The breadth of the stink

A young engineer from a contract team that supported the pointing experts later showed me the memo he had written, months earlier, correctly identifying the errors in the two parameters that had been written down in the crew checklist. They were inconsistent with the user’s manual, he had pointed out, and wouldn’t work—and he also showed the computer simulation program that verified it. The memo was never answered, and the engineer’s manager didn’t want to pester the pointing experts further because his group was up for contract renewal and didn’t want any black marks for making trouble.

Other friends of mine in other disciplines confided in me their growing desperation of encountering a more and more sloppy approach to spaceflight, as repeated successes showed that “routine” was becoming real and that carelessness was turning out to have no negative consequences.

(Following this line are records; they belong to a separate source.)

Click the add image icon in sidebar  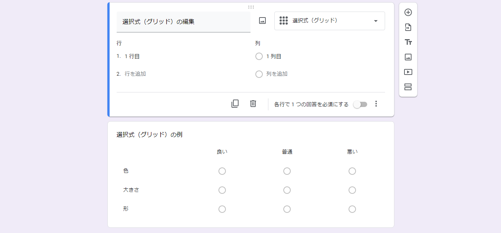tap(408, 57)
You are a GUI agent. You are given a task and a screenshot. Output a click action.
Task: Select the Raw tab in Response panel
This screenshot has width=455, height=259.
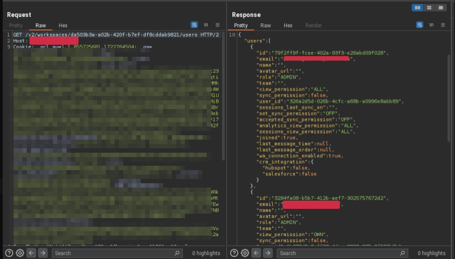coord(266,26)

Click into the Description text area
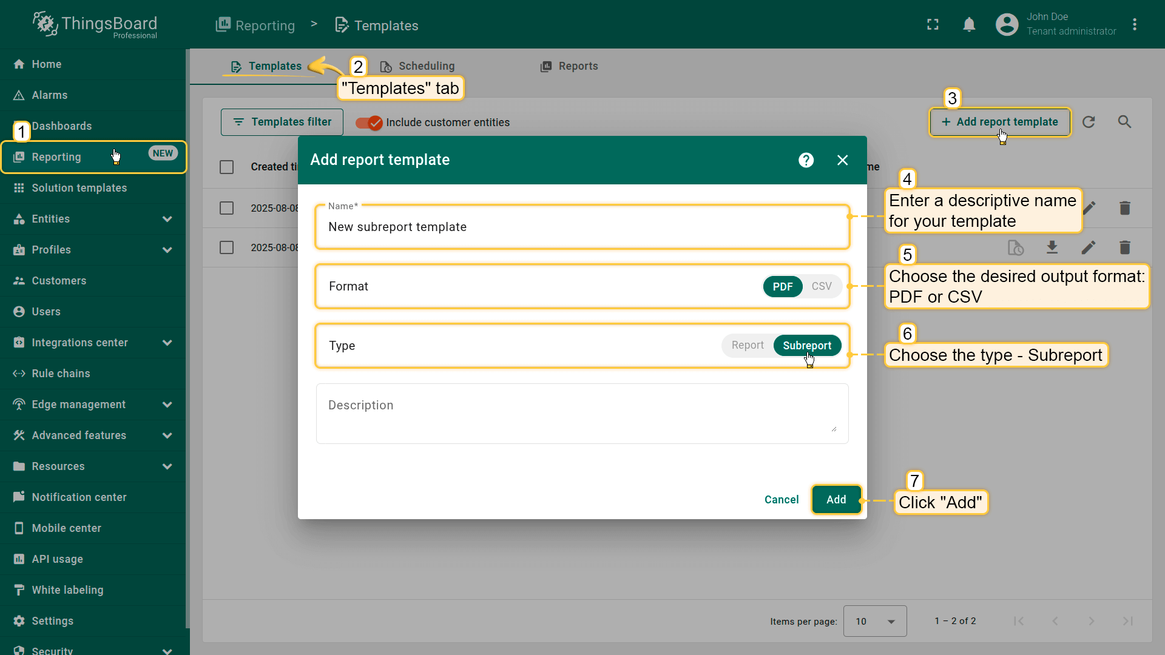click(x=581, y=414)
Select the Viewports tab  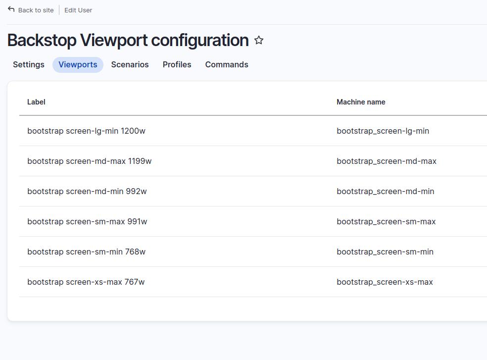click(x=78, y=64)
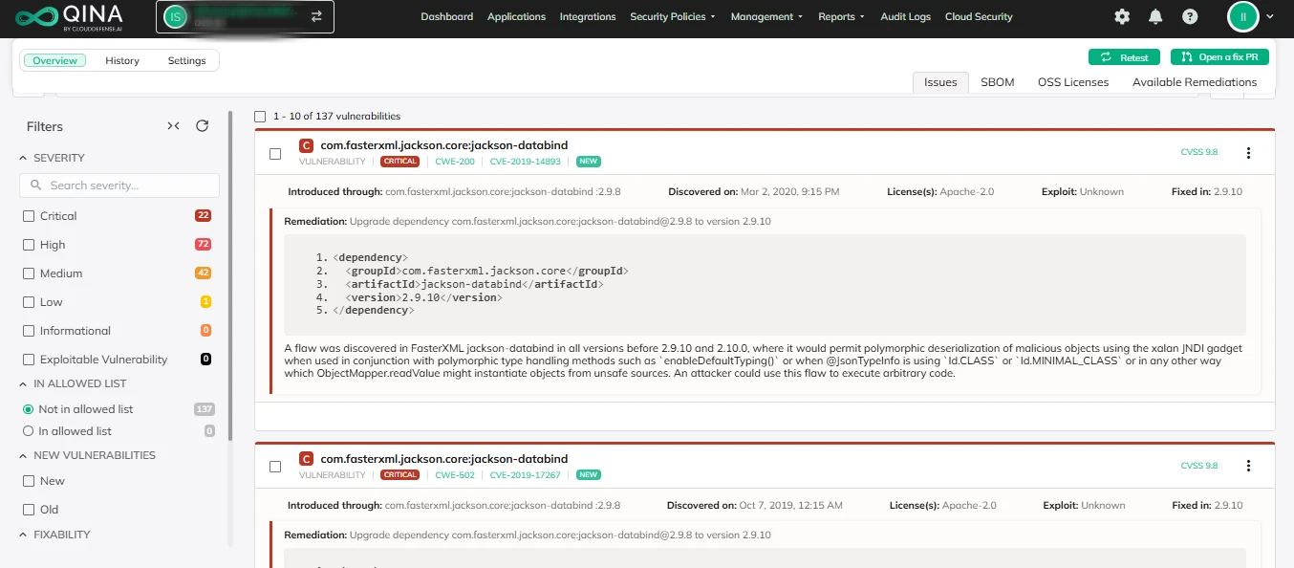
Task: Expand the Security Policies dropdown menu
Action: pyautogui.click(x=673, y=17)
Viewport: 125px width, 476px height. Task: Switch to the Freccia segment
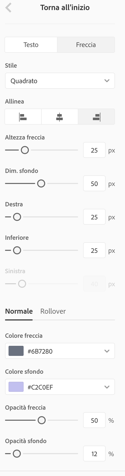pos(86,45)
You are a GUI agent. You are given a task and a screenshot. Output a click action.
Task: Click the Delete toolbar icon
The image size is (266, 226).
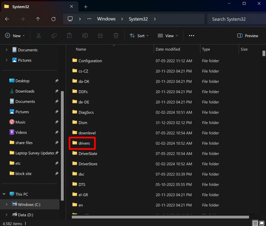pos(116,36)
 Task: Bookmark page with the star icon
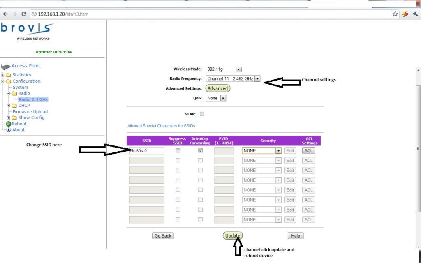tap(395, 14)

Nor was the space press all that interested in drawing alarming conclusions from this and other “straws in the space wind” that were becoming widely known. NASA had announced its program for sending a journalist into space. The classic penchant of big bureaucracies to adore press praise and resent press criticism was well known, and NASA wasn’t immune to this urge, as space reporters well knew. So it was safer for their own chances to fly in space if they just passed over this negative angle.

Other friends of mine in other disciplines—in the robot arm, in electrical power budgeting, in life science experiments—confided in me their growing desperation of encountering a more and more sloppy approach to spaceflight, as repeated successes showed that “routine” was becoming real and that carelessness was turning out to have no negative consequences. People all around them, they lamented, had lost their fear of failure, and had lost respect for the strict discipline that forbade convenient, comfortable “assumptions of goodness” unless they were backed up by solid testing and analysis.

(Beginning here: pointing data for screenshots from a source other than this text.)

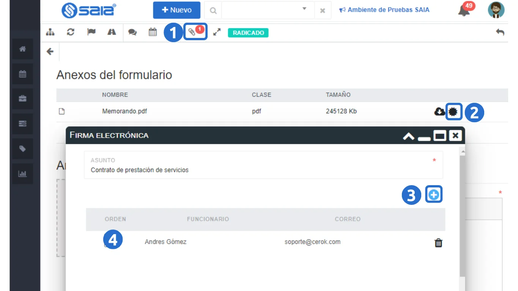Screen dimensions: 518x291
Task: Click the refresh arrows icon
Action: (70, 32)
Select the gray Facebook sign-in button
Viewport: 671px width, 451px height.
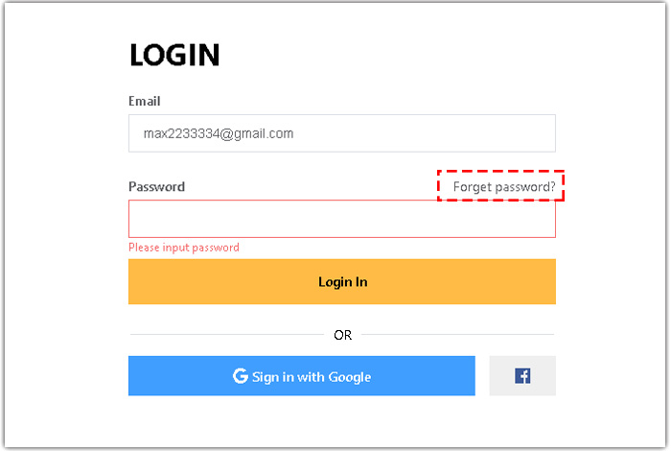pyautogui.click(x=522, y=375)
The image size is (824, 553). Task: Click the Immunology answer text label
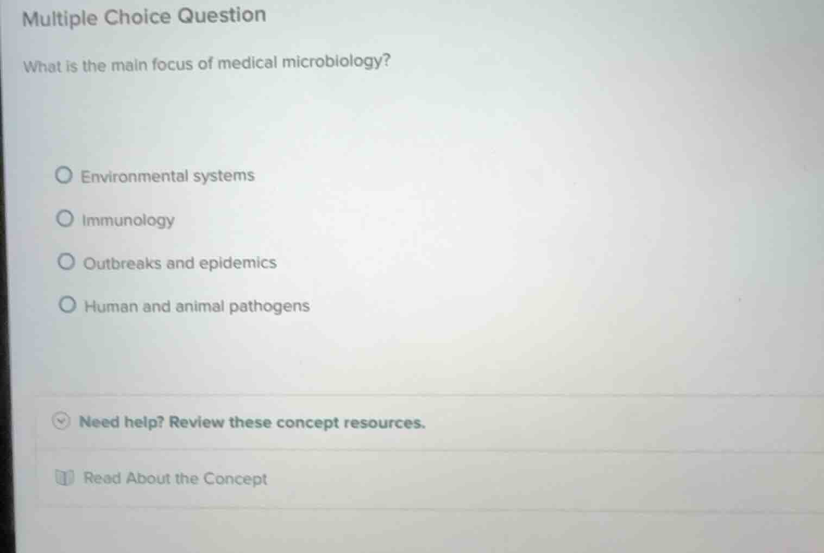(x=128, y=219)
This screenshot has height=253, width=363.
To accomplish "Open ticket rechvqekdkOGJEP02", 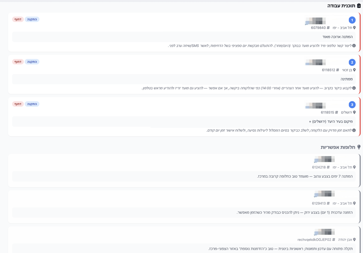I will 314,240.
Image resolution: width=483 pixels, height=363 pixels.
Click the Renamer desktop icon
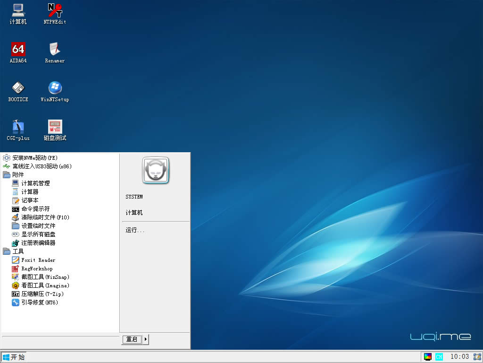pos(55,50)
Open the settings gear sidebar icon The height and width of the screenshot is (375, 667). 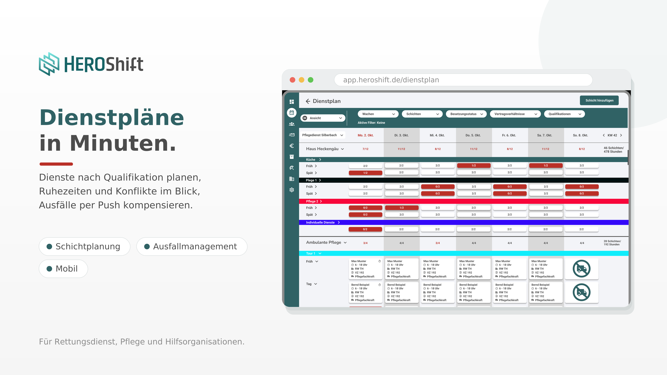click(292, 190)
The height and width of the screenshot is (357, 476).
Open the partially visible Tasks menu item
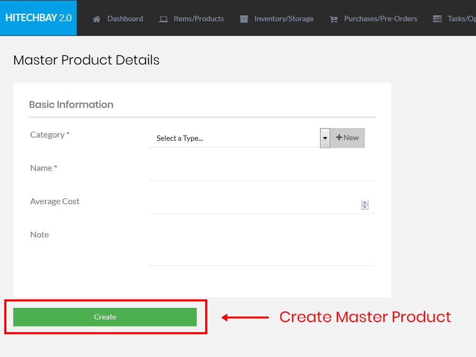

It was precisely this sort of thinking that led to the management decision flaws that would lose Challenger (that specific flaw was at Cape Canaveral, but it reflected a NASA-wide cultural malaise), and a generation later, lose Columbia (the flaws then were squarely in the Houston space team and at the Alabama center that built the fuel tank whose falling insulation mortally wounded the spaceship’s wing).

It is that sort of thinking that space workers, and workers in any activity where misjudgment can have grievous impact, must vigorously learn to smell out. This time, too, they must know that they must act, and not “go along”, or else it’s only a matter of time that the real world finds another technical path that leads to a new disaster.